Coinbase (COIN) CEO Brian Armstrong says the industry can finally close the chapter of bad actors after the recent settlement between Binance and the U.S. Department of Justice.
“There certainly have been a few bad actors in crypto and I think we’ve had a moment recently with the enforcement action against Binance that’s allowing us to turn the page on that and close that chapter of crypto’s history,” Armstrong said in an interview with CNBC International Monday at the Global Investment Summit in London.

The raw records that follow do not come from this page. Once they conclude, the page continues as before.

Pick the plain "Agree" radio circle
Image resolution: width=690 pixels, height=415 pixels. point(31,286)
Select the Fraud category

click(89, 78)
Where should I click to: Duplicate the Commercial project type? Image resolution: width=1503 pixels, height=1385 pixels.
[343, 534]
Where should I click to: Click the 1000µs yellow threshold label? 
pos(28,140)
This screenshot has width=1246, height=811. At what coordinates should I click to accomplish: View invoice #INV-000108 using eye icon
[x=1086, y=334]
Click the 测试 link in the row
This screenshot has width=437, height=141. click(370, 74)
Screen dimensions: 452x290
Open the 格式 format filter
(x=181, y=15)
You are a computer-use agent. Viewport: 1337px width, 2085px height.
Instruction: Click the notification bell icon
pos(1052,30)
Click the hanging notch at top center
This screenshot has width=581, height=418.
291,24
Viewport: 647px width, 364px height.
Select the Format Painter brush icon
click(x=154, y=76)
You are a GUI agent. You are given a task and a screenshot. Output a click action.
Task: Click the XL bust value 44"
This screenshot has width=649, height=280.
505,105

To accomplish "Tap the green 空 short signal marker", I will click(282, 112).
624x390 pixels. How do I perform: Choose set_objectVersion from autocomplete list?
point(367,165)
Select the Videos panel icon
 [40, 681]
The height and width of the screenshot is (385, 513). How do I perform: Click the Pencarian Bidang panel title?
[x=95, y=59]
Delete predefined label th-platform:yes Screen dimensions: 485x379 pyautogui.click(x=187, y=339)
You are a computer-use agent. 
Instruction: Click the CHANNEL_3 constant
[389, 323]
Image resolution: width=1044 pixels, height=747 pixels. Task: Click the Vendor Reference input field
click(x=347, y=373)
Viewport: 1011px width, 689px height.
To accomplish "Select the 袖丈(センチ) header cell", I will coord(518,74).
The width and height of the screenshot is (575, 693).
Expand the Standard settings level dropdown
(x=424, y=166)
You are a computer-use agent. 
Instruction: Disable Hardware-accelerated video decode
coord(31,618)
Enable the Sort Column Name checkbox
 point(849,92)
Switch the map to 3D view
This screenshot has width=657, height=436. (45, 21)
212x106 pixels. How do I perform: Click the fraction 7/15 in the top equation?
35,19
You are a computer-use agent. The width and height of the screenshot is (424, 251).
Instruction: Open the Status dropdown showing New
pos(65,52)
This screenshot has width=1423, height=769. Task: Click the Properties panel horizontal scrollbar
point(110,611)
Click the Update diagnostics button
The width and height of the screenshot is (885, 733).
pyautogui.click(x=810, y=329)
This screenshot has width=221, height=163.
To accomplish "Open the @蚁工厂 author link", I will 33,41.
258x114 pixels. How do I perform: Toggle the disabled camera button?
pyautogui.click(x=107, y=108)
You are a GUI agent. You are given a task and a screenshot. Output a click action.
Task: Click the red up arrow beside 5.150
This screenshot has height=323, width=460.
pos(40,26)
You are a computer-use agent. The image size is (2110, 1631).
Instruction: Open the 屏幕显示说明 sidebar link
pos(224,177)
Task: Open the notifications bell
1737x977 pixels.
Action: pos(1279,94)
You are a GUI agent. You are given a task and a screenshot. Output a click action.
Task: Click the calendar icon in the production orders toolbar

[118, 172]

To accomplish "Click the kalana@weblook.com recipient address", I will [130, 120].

He also said that the criminal enforcement actions against Binance and the once-popular but now bankrupt crypto exchange FTX show that taking your business offshore doesn’t work. While Binance is a Hong Kong-based company, mostly focused on business in the Asia Pacific region, FTX was headquartered in the Bahamas.
“Sometimes it’s easy to get big fast by skirting the rules but you’ll always come crashing back down to reality,” he said, arguing that it’s time for U.S.-based companies that have complied with regulation from the beginning to grow.
Though different from Binance’s legal struggles in the U.S., Coinbase is still battling with U.S. regulators on allegations that the exchange operated an unregistered broker, exchange and clearing agency simultaneously. Armstrong said he feels good about the case’s outcome and that it will help with regulatory clarity in the U.S.
The company remains focused on its commitment to its U.S. business despite its efforts to grow in other jurisdictions, including the U.K., which Armstrong said is Coinbase’s second biggest market. “We started the company in the U.S. and we’re committed to staying there and we’re going to grow there because it’s a big market.”
Armstrong also said the race to launch a spot-bitcoin ETF is “monumental” for the industry. “It’ll bring in new sources of capital into crypto that aren’t able to participate directly today and I think it’d be a legitimizing outcome for the industry,” he said.